[The Theory of the Leisure Class by Thorstein Veblen]@TWC D-Link bookThe Theory of the Leisure Class CHAPTER Six ~~ Pecuniary Canons of Taste 2/68
This growth of prescriptive usage has an immediate effect upon economic life, but it has also an indirect and remoter effect upon conduct in other respects as well.
Habits of thought with respect to the expression of life in any given direction unavoidably affect the habitual view of what is good and right in life in other directions also.
In the organic complex of habits of thought which make up the substance of an individual's conscious life the economic interest does not lie isolated and distinct from all other interests.
Something, for instance, has already been said of its relation to the canons of reputability. The principle of conspicuous waste guides the formation of habits of thought as to what is honest and reputable in life and in commodities.
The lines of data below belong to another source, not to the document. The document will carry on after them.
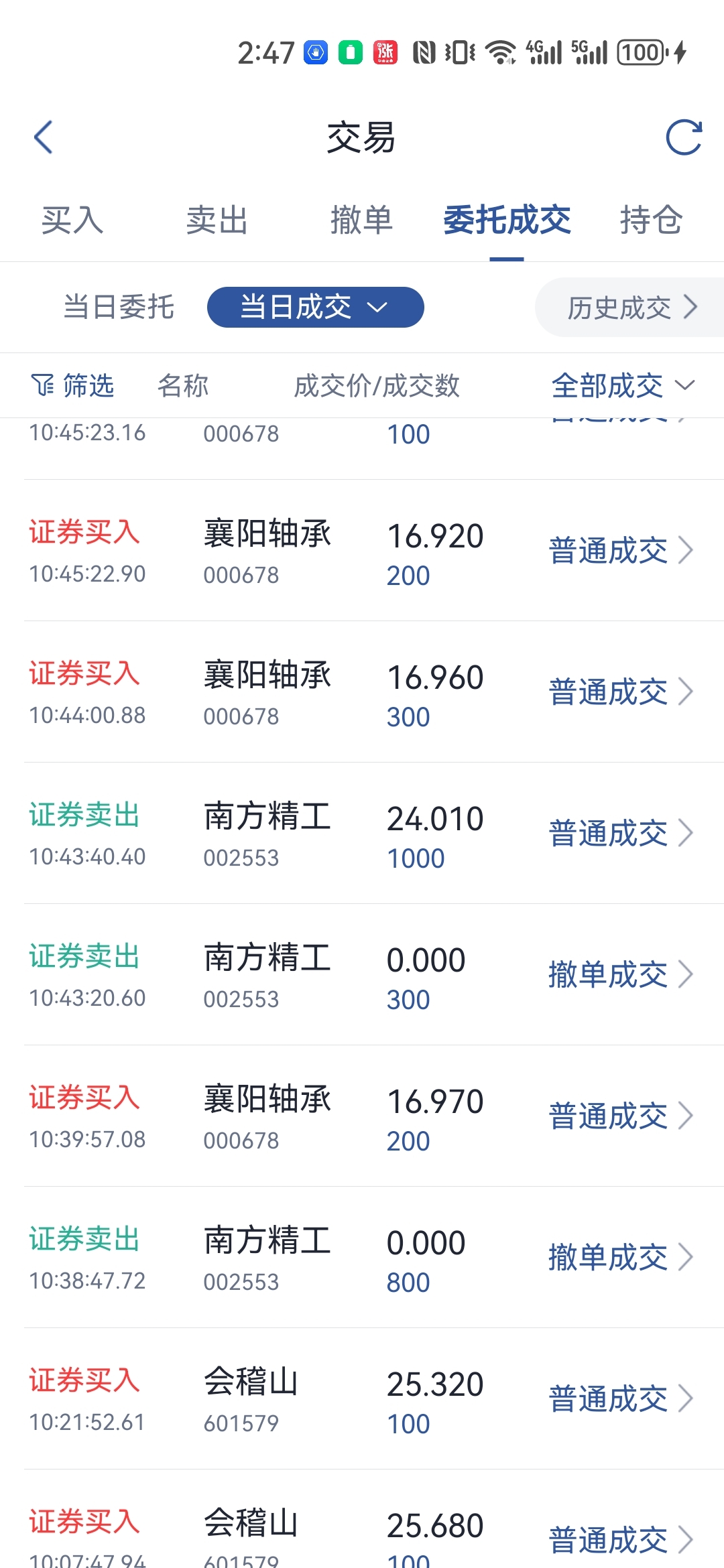Screen dimensions: 724x1568
Task: Tap the green app notification icon
Action: pyautogui.click(x=350, y=52)
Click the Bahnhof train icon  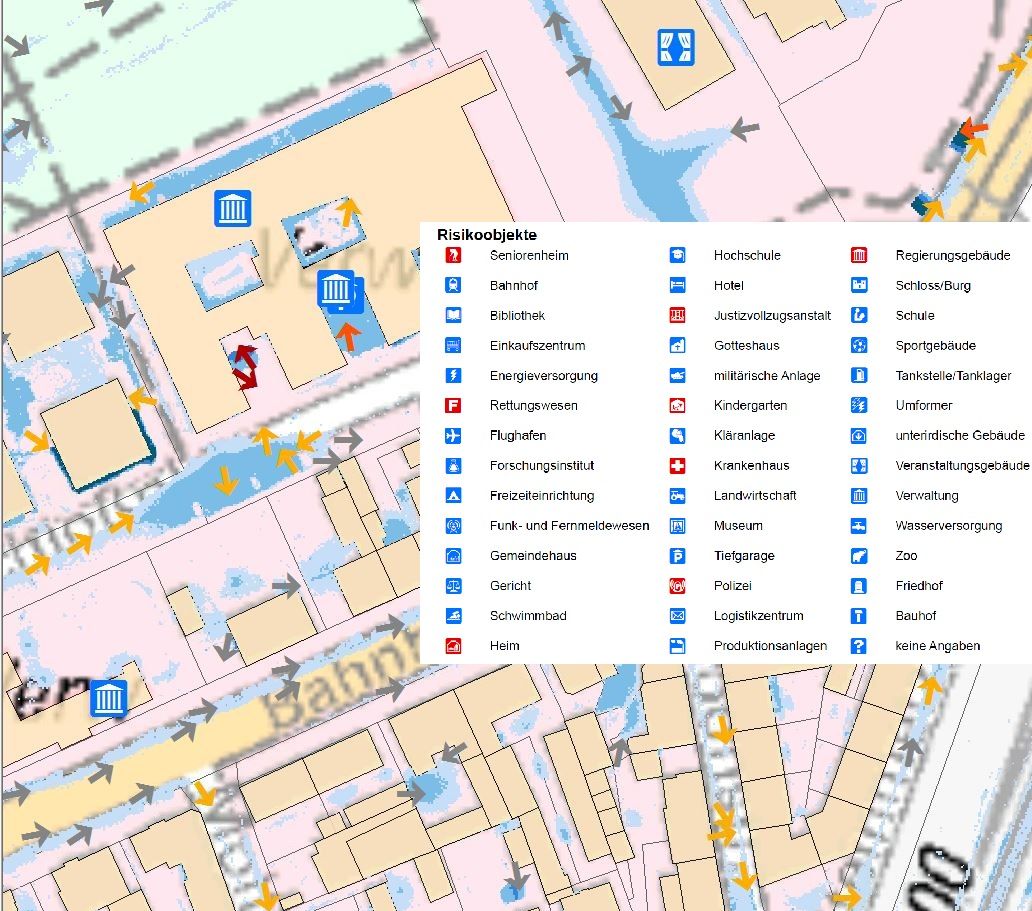coord(453,286)
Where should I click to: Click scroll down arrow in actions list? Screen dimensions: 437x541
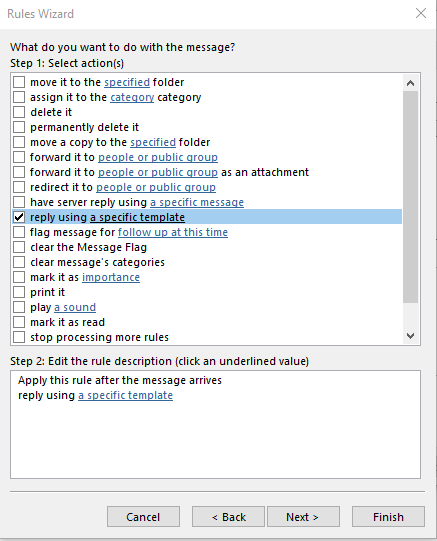coord(410,336)
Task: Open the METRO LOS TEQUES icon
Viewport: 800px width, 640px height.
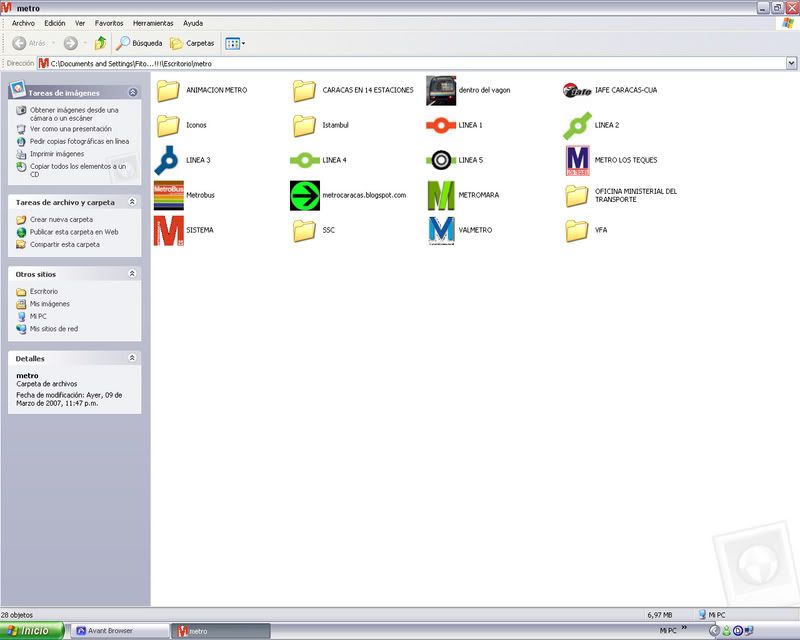Action: pos(577,160)
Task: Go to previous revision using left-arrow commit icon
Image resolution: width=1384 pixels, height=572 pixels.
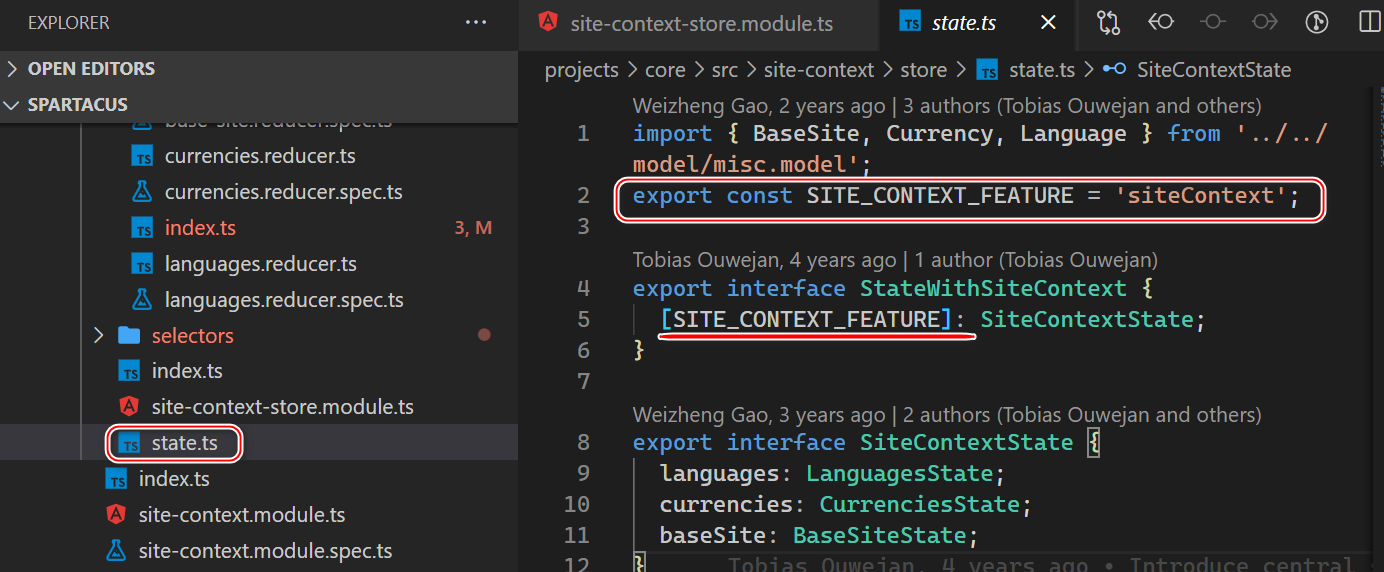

In so doing, this principle will traverse other norms of conduct which do not primarily have to do with the code of pecuniary honor, but which have, directly or incidentally, an economic significance of some magnitude.
So the canon of honorific waste may, immediately or remotely, influence the sense of duty, the sense of beauty, the sense of utility, the sense of devotional or ritualistic fitness, and the scientific sense of truth. It is scarcely necessary to go into a discussion here of the particular points at which, or the particular manner in which, the canon of honorific expenditure habitually traverses the canons of moral conduct. The matter is one which has received large attention and illustration at the hands of those whose office it is to watch and admonish with respect to any departures from the accepted code of morals.